_Texto da página_
┌────────

OPINIÃO
É a soberania, idiota!
GUSTAVO CARDOSO 27/02/2015 / PÚBLICO
( ... ) O que se
passa na Europa é que as pessoas, os cidadãos, estão descontentes. E tanto
estão descontentes nas eleições em Hamburgo quando votam no "Alternativa
para a Alemanha" (AfD) e no seu programa anti-euro como quando votam no
Syriza em Salónica.
Seja pelas boas
ou más razões, o problema é que os cidadãos de todos os países da União estão
cada vez mais descontentes com a expectativa futura de terem de alienar a sua
soberania e, também, de já terem alienado demais.
Isso não é
antagónico com estarem contentes com o euro, pois gostam do "seu
euro", gostam dos seus euros portugueses, gregos, espanhóis, franceses ou
alemães, mas não gostam do que o "euro dos outros" representa para a
sua soberania.
Os partidos que
estão a surgir à direita ou à esquerda e a capitalizar votos na Europa são
todos, neste momento, ou nacionalistas ou soberanistas ou patrióticos. A Frente
Nacional, em França, define-se como nacionalista, já o Podemos, em Espanha,
define-se como patriótico, a AfD é soberanista e o Syriza também.

└────────

_Objetivo 1_
Por favor, transcreva do artigo sobre a soberania o trecho que vai de "Os partidos que" até "o Syriza também.".
_Objetivo 2_
Escreva a continuação do artigo sobre a soberania, começando logo após a última frase que aparece acima.

_Dados fornecidos_
┌────────

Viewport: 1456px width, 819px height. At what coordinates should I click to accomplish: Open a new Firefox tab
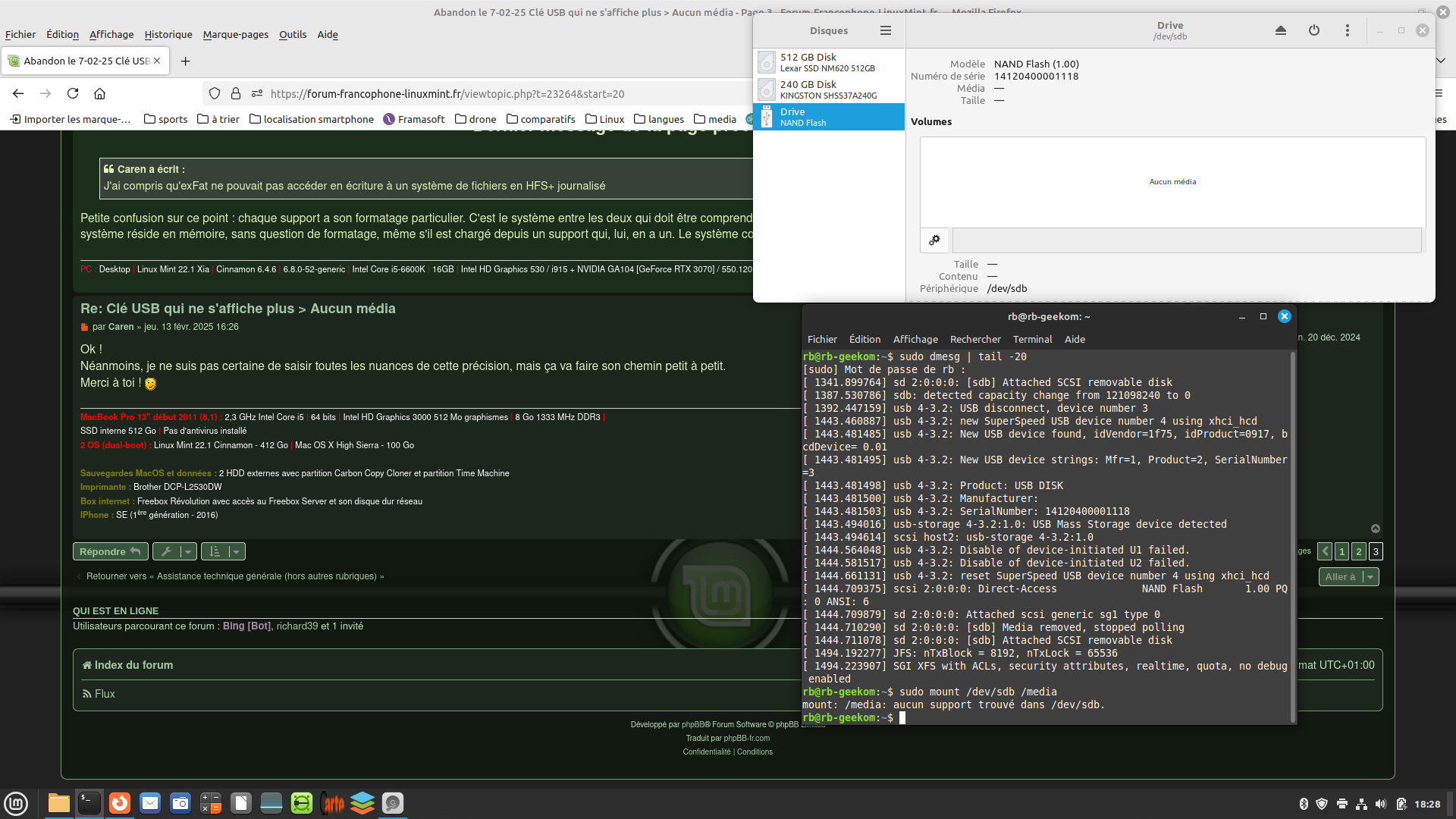[x=185, y=61]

└────────

_Resultado do exercício 1_
Os partidos que
estão a surgir à direita ou à esquerda e a capitalizar votos na Europa são
todos, neste momento, ou nacionalistas ou soberanistas ou patrióticos. A Frente
Nacional, em França, define-se como nacionalista, já o Podemos, em Espanha,
define-se como patriótico, a AfD é soberanista e o Syriza também.

_Resultado do exercício 2_
No entanto, os
partidos em crescendo na Europa (e não aqueles que estão à defesa tentando não
perder votos nas próximas eleições) também não são antieuropeus, apenas
procuram outra Europa que lhes permita recuperar soberania.
É um paradoxo mas
é compreensível, algo não está a funcionar na Europa e, por arrasto, também ao
nível nacional e, por isso, algo de diferente se está a formar.
Mesmo em
Portugal, onde as intenções de voto não mostram ainda (pelo menos nas próximas
legislativas) um novo partido com um líder carismático que desafie a
tradicional distribuição de votos, há múltiplos sinais de mudança.
Muito mudou desde
a "tanga" e o "pântano" do início do novo século português,
não é preciso procurar muito para perceber que algo mudou, está a mudar, mas
ainda não ganhou forma definitiva em Portugal.
Para além do que
podemos ler diariamente sobre o crescer das desigualdades em Portugal e da
baixa dos juros da dívida portuguesa, há um vasto conjunto de mudanças que se
estão a acumular e que, mais ou menos, lentamente virão à superfície sob uma
forma diferente daquela que captamos na nossa análise das rotinas diárias.
Em conjunto com
três colegas sociólogos, publicámos em 2015 um livro sobre as mudanças na
sociedade portuguesa nos últimos dez anos, chamado A Sociedade em Rede em
Portugal. Uma década em transição.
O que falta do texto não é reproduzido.